Phyllis Schlafly moves efficiently around her blue-carpeted Washington office suite. Exuding self-confidence and cheer, she works on a press release and answers the powder-blue telephone that, along with an American flag, stands atop her undersize, feminine desk.
Between tasks, she fields questions. Did she personally defeat the Equal Rights Amendment?
The founder of Stop ERA, who for the last decade criss-crossed the country to fight the amendment, smiles broadly. ''We had quite a team,'' she says. ''I'm not going to say I did it all by myself.''
While the debate over why the ERA lost will rage for years, no one personifies the opposition more than Mrs. Schlafly of Alton, Ill., a mother of six.
When the ERA passed by an overwhelming margin in Congress in 1972, she already had the perfect launch pad for the opposition. A political activist since the '50s, Mrs. Schlafly commanded a national network of conservative women who received her monthly newsletter, The Phyllis Schlafly Report.
Her privately published book, ''A Choice Not an Echo,'' helped propel Arizona Sen. Barry Goldwater to the Republican presidential nomination in 1964, and she was a leader of the party's right wing.
At first, Mrs. Schlafly hardly noticed the ERA because of her preoccupation with other issues such as Soviet weaponry. But when a friend suggested she read up on the proposed amendment, a campaign was born that has made Phyllis Schlafly a household name.
She sounded the call to arms in her November 1972 newsletter headlined ''The Right To Be A Woman.'' The news media had been flooded with ''strident'' calls for women's rights, she wrote. ''But what about the rights of the woman who doesn't want to compete on an equal basis with men?''
The ERA, she warned, ''will take away the right to be a woman.''
Her feminist opponents have had reactions ranging from scoffing (Some argue that business interests and not Mrs. Schlafly defeated the ERA) to open hostility (She once had a pie thrown in her face). But feminists also like to point to the irony that Mrs. Schlafly, the picture of the 20th-century independent woman, opposes the ERA.

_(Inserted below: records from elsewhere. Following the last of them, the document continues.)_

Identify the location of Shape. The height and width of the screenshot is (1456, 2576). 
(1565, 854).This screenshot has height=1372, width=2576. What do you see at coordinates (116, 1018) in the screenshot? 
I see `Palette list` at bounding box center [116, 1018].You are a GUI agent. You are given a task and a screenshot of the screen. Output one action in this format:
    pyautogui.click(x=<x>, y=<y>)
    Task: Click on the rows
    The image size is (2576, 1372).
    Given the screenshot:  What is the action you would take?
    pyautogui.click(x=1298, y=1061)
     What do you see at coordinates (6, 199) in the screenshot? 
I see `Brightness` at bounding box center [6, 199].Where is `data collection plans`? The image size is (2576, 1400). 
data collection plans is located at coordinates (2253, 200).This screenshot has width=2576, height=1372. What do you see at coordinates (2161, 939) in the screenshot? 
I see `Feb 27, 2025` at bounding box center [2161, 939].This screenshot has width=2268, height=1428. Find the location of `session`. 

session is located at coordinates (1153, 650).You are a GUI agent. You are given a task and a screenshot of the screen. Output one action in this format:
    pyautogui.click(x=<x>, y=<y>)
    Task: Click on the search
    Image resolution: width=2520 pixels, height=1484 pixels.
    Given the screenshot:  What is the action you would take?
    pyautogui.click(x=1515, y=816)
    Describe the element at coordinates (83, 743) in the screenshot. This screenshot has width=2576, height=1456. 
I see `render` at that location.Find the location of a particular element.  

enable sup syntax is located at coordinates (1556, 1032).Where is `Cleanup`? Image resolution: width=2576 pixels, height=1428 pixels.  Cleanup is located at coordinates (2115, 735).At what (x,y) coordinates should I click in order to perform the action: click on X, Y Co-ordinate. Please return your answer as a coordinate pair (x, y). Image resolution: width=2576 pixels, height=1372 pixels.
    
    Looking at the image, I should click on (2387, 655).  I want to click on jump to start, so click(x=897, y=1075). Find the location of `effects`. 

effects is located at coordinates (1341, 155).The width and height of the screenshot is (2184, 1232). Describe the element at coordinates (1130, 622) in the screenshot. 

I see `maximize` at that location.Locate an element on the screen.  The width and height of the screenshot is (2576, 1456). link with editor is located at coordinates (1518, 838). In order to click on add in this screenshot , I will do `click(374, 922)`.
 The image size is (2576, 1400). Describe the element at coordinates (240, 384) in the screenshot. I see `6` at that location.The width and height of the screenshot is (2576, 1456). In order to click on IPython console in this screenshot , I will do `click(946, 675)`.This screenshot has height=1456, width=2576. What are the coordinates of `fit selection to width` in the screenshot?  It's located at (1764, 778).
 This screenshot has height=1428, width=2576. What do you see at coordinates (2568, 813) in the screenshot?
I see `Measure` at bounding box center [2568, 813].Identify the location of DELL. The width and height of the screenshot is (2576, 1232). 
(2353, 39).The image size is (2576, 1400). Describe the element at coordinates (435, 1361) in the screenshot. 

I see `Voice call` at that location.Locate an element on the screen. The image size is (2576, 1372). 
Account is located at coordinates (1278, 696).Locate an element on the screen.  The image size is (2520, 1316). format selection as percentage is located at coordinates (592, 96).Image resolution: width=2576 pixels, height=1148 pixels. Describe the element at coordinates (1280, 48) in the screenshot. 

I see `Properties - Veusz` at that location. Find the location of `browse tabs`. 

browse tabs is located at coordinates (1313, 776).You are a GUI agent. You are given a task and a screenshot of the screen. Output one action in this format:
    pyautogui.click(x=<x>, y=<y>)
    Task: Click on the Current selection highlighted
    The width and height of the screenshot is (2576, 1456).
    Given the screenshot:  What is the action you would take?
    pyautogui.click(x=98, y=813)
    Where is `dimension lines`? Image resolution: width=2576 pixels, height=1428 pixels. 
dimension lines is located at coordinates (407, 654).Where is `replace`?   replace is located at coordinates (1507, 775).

''I can do it all without the ERA,'' she responds. ''The ERA is not going to do anything but draft my daughter.''
Pointedly using terms such as ''women's lib'' that ERA proponents dislike, she says, ''I think the women's lib movement teaches women to put their own self-fulfillment over every other value, and that is incompatible with a marriage.''
''The key element is career priority,'' says Mrs. Schlafly. ''Home, husband, family, and children have come first in my life. Everything else came afterward. My whole approach to life is contrary to women's lib.''
Does she subscribe to the opinions of those who argue that the wife should always submit to her husband?
''That is not part of my rhetoric,'' she says.
In fact, Mrs. Schlafly's life has only the faintest resemblance to submission. When the telephone of her Alton home rings, an assistant answers ''Phyllis Schlafly's home,'' with no mention of her husband, Fred, a successful lawyer.
Although frequently identified as a housewife, she fits the description in only the broadest sense. When her first child, John, was only a year and a half in 1952, she plunged into the first of two unsuccessful campaigns for Congress. And she continued her political speech-giving, even when it meant taking along her nursing children.
In the 1970s Mrs. Schlafly, who already held a master's degree from Harvard University, attended law school in her ''spare time,'' she says, ''because I thought that if I was going to be the country's expert on the Constitution, it would be helpful to have my union card.''
She says she remains unimpressed with her law degree, however. ''I would rather be the wife of a lawyer than a lawyer,'' she says. ''It's a nicer life. I enjoy being a wife, being the wife of a lawyer who will protect and defend and support his family.''
Law practice is often drudgery, she maintains.
But her daughter Liza apparently has a different view. ''My daughter has just gotten a law degree and is with one of the best Chicago firms,'' says her mother. ''I think having children is more fun. She thinks practicing law is more fun.''
Mrs. Schlafly, who will host an ''Over the Rainbow'' celebration in Washington during the last few hours of the ERA lifetime, says she will close up her Stop ERA shop, but her organization, the Eagle Forum, will continue.
One of its aims will be working for the ''election of candidates who are pro-family, the kind of people who voted against the ERA,'' she says.